The month before the case was originally set for trial in March 2011-over four years after the automobile accident. Safeco tendered a check to Fridman for the $50,000 policy limits, stating on the check that it was the full and final settlement of any and all claims. Fridman rejected the check containing this language. Safeco moved for a continuance, which the trial court granted.
About six months later, prior to the rescheduled trial, Safeco tendered a new check for $50,000-not containing the settlement language-and filed both a “confession of judgment” and a separate motion for entry of confession of judgment. Fridman opposed the entry of a confessed judgment, arguing, among other things, that a jury verdict would determine the upper limits of Safeco’s potential liability under a future bad faith claim.
The trial court ultimately denied Safeco’s motion to “confess judgment,” finding that to do otherwise “would ignore the plain legislative intent of section 627.727(10),” governing the damages recoverable in bad faith actions.
The case proceeded to trial, and the jury found that the underinsured driver involved in the accident was negligent and one hundred percent responsible for Fridman’s damages, which the jury determined to be $1,000,000. During the course of the trial, Safeco moved for a mistrial, alleging that Fridman’s counsel made improper comments. The trial court denied that motion.
After the trial, Safeco filed a motion for a new trial, alleging that the trial court committed several errors, including allowing Fridman’s counsel to make “impermissible, irrelevant, misleading, and inflammatory arguments” and permitting an excessive verdict that was not supported by the evidence. Safeco also timely filed a motion for remittitur of the jury’s award. The trial court denied the post-trial motions and entered a final judgment.
The trial court reserved jurisdiction in the final judgment to allow the plaintiff to amend to allege a bad faith cause of action.

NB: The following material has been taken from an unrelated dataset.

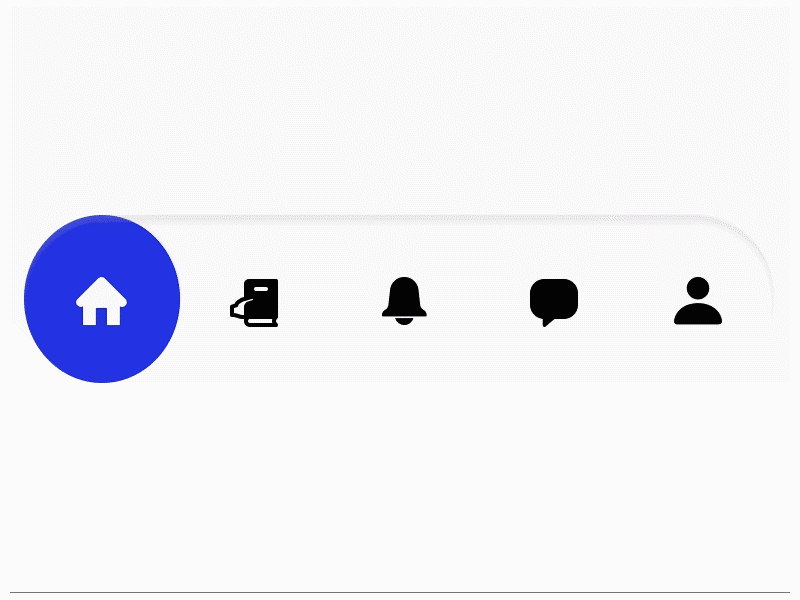Viewport: 800px width, 600px height.
Task: Go to the Profile tab
Action: click(698, 301)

The UM carrier appealed the decision and the Fifth DCA reversed holding that once the insurer tendered the policy limits, the action became moot. The Supreme Court quashed the 5th DCA’s decision finding the following:
(a) That determination of damages in the UM action is then binding, as an element of damages, in a subsequent first party bad faith cause of action against the same insurer, provided that the parties have had the opportunity for appellate review of any trial errors that were timely raised.
(b) When litigating the subsequent bad faith action, the insurer should be given the full opportunity to defend its actions related to its handling of the insured’s UM insurance claim. Although the amount of the UM verdict is a binding element of damages under section 627.727(10) in the bad faith case, the insurer is not precluded in the bad faith case from explaining its actions in failing to pay the policy limits when demanded and presenting its case for why it did not act in bad faith in the handling of the UM claim.
(c) Where a plaintiff brings a claim for UM benefits and includes a bad faith cause of action in the complaint, the appropriate procedure is to abate the bad faith action until coverage and damages have been determined. Here, it was not error for the trial court, in the final judgment in the UM case, to retain jurisdiction to allow the insured to formally amend his complaint to add a bad faith cause of action.